*RECORD SET*:
⁂
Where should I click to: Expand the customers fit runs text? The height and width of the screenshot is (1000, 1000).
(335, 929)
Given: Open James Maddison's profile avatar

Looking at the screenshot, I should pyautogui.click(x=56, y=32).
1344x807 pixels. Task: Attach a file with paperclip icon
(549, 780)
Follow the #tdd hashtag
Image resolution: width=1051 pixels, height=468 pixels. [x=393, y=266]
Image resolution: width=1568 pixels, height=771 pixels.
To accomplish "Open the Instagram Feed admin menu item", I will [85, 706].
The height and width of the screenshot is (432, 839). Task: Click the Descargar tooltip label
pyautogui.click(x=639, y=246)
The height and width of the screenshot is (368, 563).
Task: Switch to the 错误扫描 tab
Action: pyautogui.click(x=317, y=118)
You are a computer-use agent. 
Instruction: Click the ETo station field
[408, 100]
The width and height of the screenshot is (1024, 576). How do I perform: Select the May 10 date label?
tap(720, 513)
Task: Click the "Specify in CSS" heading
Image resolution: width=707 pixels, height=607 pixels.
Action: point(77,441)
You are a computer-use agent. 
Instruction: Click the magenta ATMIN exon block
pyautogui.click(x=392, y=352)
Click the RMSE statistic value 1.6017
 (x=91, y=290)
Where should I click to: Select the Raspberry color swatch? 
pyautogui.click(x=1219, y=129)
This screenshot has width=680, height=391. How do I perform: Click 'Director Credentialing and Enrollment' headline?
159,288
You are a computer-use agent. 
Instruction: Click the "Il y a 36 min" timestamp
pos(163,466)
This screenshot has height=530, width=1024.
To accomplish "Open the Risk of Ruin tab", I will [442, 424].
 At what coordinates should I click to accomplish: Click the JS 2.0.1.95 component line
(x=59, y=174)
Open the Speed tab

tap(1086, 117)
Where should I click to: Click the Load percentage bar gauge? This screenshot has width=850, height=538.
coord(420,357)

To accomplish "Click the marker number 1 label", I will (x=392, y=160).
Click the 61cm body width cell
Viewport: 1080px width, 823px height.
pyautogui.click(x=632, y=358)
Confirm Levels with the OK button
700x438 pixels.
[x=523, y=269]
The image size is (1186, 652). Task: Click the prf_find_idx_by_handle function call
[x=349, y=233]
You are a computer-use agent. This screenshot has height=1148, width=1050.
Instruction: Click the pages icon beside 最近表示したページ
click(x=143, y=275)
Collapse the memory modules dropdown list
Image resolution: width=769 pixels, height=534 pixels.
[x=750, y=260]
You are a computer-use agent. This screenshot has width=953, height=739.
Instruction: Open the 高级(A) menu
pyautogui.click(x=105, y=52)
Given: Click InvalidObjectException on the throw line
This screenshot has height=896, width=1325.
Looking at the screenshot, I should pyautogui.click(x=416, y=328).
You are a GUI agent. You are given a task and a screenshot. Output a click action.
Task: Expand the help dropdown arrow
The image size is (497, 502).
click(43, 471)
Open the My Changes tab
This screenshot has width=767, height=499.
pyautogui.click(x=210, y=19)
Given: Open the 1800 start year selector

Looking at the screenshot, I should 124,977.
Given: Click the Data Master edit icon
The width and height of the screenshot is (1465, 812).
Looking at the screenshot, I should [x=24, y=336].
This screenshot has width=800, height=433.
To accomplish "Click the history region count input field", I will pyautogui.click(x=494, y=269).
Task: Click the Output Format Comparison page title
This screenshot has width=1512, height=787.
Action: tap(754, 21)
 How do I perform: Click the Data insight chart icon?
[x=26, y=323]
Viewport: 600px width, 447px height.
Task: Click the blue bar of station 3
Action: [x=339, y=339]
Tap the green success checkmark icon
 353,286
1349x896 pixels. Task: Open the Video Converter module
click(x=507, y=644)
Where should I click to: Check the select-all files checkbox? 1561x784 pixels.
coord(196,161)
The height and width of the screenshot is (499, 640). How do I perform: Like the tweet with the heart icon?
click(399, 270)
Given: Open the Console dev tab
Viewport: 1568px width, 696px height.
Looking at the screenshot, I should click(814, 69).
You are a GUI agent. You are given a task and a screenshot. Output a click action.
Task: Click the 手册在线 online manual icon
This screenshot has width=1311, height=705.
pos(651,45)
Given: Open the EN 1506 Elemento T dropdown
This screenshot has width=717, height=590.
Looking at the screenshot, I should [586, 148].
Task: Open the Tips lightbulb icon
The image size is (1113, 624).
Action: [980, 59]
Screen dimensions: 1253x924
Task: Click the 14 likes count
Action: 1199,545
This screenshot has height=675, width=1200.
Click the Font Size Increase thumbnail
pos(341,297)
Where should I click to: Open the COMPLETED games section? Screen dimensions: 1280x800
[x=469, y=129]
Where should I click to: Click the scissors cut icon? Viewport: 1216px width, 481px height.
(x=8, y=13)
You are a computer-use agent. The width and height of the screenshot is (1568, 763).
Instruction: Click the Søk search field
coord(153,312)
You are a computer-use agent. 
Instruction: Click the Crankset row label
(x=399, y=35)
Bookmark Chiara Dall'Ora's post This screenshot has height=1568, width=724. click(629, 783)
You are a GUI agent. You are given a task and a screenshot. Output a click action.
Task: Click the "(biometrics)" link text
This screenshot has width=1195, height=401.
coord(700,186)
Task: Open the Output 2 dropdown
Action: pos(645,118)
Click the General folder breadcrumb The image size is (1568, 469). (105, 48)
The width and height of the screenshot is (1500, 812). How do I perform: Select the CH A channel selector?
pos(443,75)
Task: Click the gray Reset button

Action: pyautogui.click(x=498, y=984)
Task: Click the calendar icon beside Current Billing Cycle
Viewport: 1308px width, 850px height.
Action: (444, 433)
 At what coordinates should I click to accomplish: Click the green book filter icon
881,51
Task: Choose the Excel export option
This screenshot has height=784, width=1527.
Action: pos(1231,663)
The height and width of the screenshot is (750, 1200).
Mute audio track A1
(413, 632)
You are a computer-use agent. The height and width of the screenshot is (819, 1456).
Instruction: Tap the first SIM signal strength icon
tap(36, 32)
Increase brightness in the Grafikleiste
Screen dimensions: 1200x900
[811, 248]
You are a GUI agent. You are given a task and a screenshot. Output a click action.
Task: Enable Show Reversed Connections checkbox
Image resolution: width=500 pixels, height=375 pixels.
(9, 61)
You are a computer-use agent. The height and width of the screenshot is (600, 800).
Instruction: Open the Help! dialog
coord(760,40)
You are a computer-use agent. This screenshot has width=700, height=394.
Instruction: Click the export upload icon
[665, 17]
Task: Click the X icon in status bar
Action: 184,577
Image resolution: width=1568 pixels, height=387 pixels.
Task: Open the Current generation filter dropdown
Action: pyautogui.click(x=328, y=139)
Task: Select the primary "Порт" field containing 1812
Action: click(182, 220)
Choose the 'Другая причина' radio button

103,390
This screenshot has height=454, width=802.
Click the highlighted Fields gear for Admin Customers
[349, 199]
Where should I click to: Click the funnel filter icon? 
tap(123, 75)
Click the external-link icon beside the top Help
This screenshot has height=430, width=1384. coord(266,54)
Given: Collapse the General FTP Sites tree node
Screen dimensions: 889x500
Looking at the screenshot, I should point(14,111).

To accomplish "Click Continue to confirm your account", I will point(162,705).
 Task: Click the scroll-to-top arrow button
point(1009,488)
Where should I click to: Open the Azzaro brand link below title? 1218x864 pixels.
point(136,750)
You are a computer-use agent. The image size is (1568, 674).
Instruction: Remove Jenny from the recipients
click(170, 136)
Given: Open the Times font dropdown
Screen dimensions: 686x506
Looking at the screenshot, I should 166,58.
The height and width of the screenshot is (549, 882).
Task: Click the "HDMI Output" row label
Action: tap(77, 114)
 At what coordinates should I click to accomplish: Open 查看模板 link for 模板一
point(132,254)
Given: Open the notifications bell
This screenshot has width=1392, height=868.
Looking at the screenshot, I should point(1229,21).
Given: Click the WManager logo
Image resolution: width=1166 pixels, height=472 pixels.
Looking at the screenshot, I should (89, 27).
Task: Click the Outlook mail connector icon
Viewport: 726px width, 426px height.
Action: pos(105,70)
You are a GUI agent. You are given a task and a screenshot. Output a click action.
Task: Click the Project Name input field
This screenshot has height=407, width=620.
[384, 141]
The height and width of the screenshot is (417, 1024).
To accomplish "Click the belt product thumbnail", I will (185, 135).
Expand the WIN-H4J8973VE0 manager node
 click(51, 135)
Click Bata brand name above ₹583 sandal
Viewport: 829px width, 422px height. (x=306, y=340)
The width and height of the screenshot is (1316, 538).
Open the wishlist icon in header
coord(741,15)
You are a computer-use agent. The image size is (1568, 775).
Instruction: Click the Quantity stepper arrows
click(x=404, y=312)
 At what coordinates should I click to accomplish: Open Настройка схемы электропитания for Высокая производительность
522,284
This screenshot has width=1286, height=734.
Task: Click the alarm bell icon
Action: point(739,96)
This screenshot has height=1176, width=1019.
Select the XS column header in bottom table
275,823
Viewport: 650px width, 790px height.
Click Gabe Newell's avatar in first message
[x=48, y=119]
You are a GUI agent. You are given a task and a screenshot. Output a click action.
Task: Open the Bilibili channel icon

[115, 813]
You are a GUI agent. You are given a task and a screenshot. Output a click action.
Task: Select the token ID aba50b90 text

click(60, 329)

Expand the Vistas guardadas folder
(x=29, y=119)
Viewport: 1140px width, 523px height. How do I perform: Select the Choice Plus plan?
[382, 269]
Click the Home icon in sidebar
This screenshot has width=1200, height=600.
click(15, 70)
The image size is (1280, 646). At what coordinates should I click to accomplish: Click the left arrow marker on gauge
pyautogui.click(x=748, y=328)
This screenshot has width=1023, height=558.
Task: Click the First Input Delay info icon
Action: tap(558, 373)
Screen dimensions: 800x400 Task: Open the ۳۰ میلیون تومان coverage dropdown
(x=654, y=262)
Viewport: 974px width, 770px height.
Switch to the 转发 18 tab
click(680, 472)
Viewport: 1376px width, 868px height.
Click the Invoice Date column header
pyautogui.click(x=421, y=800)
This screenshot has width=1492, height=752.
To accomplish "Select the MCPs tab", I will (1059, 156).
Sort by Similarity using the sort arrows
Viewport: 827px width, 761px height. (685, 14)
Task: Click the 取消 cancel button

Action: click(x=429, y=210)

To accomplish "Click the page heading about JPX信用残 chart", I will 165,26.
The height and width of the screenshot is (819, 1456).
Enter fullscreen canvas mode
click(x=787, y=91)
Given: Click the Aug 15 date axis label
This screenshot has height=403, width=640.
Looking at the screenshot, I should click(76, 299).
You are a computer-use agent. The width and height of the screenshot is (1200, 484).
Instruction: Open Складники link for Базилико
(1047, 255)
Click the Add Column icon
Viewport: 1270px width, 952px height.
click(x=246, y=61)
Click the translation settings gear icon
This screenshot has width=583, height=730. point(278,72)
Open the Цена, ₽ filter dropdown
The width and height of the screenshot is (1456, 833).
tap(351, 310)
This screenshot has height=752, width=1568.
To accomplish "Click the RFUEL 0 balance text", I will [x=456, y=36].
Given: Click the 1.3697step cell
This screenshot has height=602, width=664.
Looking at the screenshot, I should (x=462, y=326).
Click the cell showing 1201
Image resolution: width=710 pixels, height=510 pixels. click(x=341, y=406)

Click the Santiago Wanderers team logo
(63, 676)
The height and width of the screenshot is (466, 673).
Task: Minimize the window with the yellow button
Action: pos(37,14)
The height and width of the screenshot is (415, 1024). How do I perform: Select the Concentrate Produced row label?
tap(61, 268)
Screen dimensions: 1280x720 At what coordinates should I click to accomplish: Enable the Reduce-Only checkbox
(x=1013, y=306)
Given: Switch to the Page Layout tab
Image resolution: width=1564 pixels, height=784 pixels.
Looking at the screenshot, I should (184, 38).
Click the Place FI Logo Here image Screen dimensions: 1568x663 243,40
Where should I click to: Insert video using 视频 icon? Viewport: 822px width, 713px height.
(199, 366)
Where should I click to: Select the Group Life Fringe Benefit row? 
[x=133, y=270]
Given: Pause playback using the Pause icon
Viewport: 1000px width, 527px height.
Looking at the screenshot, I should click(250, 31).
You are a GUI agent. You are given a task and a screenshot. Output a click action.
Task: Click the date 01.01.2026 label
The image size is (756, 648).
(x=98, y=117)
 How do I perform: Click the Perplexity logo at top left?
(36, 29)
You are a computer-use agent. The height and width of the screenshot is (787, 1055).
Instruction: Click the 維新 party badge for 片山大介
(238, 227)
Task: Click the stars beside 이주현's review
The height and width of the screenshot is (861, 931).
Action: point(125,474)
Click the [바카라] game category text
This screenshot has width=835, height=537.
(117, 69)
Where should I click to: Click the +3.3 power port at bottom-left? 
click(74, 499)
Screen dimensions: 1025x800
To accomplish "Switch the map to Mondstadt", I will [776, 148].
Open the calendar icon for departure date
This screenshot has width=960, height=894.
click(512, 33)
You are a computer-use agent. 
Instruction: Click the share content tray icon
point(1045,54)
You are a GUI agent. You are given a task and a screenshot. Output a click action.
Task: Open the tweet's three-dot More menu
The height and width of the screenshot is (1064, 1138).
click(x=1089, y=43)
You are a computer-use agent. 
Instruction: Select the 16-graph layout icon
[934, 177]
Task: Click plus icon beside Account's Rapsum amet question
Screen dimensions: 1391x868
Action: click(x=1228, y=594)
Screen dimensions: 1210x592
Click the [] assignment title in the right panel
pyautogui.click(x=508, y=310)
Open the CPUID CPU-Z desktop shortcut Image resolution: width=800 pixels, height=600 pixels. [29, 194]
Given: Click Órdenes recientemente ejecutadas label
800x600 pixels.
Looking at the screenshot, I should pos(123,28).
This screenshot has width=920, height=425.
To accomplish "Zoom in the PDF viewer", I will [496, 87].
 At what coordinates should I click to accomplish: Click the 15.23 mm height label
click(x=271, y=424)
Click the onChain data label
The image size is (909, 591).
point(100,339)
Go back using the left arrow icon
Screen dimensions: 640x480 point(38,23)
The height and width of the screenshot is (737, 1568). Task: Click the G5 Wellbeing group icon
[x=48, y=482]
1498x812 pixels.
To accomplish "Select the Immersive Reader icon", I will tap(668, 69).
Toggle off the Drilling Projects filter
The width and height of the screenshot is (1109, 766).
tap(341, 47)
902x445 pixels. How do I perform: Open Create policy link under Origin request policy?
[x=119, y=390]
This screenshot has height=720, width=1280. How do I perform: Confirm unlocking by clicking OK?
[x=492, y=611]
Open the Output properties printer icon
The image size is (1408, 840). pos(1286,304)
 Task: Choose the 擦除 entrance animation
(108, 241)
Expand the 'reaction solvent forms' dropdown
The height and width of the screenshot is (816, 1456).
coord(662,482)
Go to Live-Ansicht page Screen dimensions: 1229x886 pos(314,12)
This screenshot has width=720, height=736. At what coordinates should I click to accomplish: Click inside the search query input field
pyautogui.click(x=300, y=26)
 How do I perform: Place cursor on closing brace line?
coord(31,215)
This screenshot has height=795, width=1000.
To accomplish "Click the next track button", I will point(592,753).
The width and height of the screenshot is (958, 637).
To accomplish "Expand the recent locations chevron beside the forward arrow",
⁂
*BRIEF*: Using the listing, count the lines where the word "calendar" appears and reply with only that number.

*ANSWER TO THIS PROBLEM*: 2